Published: 1-03-2011, 17:26

Alternative certification (alternate route) - American Education

A program available in about half the states to attract the academically qualified into public school teaching without requiring study of pedagogical techniques normally taught in teachers colleges. Alternative certification programs vary from state to state. Most provide a temporary one-year certificate after successful completion of an intensive, short-term training in basic pedagogical techniques. In some states, alternate-route teachers must continue their pedagogical training on a part-time basis while teaching their regular classes. Depending on the state, alternate-route teachers are granted permanent teaching certificates after one or two years of full-time teaching and successful completion of either an M.A. in teaching or the equivalent number of courses in pedagogy and educational psychology.
Bitterly opposed by teachers unions, alternative certification was first used in the 1950s to ease teacher shortages that developed when postwar economic expansion left teacher salaries noncompetitive with those of industry. Indeed, 40% of the graduates of teacher-education programs went directly to work in private industry and never applied for teaching jobs. Despite the low pay, there were indications that many liberal arts and science graduates who wanted to go into teaching refused to do so because of cumbersome pedagogical course requirements for traditional teaching certificates—requirements that often ignored knowledge in the subject the teacher intended to teach. Indeed, one criticism of American public schools is that traditional certification does not require teachers to have college degrees in the subjects they teach. Academically selective private schools, on the other hand, seldom require formal pedagogical training and prefer, instead, teachers who have majored or at least minored in the subjects they teach. The teacher shortages in many public school districts become so acute that many districts set up their own alternative certification programs, and, in the 1980s and 1990s, colleges and universities stepped into the picture with formalized curricula. By 2000, more than 250 institutions offered alternative teacher certification programs for people who had had careers or baccalaureate degrees in subjects other than education. The programs now provide about 10% of America’s new teachers. The vast majority operate in cooperation with nearby public school districts.
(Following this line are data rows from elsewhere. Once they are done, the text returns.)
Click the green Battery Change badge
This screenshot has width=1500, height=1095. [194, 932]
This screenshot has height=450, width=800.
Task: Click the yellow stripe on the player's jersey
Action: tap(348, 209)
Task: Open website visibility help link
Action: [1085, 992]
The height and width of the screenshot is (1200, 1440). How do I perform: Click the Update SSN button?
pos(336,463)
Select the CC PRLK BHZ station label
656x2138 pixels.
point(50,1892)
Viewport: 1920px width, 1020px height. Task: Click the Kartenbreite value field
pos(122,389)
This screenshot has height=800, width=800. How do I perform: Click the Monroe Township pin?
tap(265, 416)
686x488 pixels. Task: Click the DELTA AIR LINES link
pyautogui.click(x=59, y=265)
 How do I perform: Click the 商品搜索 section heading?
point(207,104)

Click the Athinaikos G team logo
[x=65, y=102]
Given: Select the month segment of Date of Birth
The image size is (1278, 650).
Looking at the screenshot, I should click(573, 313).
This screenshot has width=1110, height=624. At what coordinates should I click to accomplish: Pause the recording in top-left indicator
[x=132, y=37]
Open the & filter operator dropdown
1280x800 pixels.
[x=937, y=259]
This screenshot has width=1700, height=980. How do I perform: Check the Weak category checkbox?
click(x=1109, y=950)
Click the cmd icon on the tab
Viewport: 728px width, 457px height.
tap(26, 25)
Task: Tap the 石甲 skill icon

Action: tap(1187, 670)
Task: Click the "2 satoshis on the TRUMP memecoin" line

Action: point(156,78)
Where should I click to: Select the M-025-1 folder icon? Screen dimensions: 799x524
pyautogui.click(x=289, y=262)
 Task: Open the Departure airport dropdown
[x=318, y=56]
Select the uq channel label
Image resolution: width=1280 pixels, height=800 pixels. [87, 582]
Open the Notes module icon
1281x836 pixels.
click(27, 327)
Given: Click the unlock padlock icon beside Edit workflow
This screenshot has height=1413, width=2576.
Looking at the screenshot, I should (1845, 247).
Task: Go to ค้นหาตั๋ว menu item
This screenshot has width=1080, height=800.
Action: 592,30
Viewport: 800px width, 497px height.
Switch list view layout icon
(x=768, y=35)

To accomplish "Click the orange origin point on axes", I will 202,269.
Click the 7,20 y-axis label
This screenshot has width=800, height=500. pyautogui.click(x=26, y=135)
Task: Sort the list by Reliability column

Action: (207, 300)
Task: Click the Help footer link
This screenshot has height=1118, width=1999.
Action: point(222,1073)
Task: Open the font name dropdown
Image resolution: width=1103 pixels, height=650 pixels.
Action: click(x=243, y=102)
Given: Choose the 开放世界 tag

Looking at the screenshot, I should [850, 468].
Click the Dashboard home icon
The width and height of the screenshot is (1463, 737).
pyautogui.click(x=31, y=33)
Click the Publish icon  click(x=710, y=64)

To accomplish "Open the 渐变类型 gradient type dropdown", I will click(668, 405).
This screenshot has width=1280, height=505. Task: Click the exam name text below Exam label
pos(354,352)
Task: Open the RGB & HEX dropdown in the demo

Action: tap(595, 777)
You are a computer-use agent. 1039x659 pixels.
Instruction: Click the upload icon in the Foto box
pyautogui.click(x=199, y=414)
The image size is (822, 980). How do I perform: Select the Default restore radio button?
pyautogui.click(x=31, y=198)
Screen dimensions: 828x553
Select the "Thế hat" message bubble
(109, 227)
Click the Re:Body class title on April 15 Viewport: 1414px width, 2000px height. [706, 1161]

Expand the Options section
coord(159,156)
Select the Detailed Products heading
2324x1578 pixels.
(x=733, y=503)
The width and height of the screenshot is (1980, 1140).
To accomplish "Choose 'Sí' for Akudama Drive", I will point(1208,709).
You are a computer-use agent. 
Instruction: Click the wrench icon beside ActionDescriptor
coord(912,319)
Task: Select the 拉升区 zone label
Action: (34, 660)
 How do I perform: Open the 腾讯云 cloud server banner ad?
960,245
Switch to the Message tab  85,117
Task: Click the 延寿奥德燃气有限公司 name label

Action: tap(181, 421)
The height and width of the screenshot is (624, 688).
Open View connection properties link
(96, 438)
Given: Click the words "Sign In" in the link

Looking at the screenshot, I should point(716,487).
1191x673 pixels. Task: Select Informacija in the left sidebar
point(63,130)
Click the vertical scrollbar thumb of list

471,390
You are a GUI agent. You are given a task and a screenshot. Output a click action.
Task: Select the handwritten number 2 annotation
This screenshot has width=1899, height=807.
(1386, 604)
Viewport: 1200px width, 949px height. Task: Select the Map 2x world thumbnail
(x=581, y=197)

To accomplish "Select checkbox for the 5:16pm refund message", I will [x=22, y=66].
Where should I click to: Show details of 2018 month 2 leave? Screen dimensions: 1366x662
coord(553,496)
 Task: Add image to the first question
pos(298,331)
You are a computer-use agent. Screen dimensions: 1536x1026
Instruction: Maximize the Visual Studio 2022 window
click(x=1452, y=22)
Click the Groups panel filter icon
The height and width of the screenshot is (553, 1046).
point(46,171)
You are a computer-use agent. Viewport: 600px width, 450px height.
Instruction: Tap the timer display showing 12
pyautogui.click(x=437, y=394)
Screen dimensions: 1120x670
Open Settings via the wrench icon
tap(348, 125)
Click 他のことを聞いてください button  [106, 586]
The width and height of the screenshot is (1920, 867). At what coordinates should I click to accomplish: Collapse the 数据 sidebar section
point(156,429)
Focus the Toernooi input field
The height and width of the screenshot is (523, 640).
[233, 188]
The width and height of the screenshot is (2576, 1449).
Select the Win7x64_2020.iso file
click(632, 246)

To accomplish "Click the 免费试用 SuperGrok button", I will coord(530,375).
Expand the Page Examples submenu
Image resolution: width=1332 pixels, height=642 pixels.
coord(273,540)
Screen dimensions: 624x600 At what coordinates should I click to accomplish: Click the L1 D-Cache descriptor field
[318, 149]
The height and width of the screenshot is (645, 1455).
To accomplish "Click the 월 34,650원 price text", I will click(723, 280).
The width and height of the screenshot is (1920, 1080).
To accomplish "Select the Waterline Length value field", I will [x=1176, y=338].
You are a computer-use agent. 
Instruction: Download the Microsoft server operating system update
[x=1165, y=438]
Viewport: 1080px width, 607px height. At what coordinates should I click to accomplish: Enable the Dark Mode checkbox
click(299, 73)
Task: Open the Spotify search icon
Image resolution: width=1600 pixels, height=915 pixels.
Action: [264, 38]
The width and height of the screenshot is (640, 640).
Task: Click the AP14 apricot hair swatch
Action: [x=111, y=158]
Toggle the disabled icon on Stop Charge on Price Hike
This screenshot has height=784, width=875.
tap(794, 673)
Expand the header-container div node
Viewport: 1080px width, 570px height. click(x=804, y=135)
Teacher unions argue that alternate certification undermines quality and professionalism of teaching and puts untrained teachers in classrooms with a broader range of children than those in private schools. The latter, say the unions, usually deal mostly with academically gifted, college-bound children. Many public school children, on the other hand, need more than purely academic help in the classroom—the kind of help that only teachers with appropriate pedagogical training can give.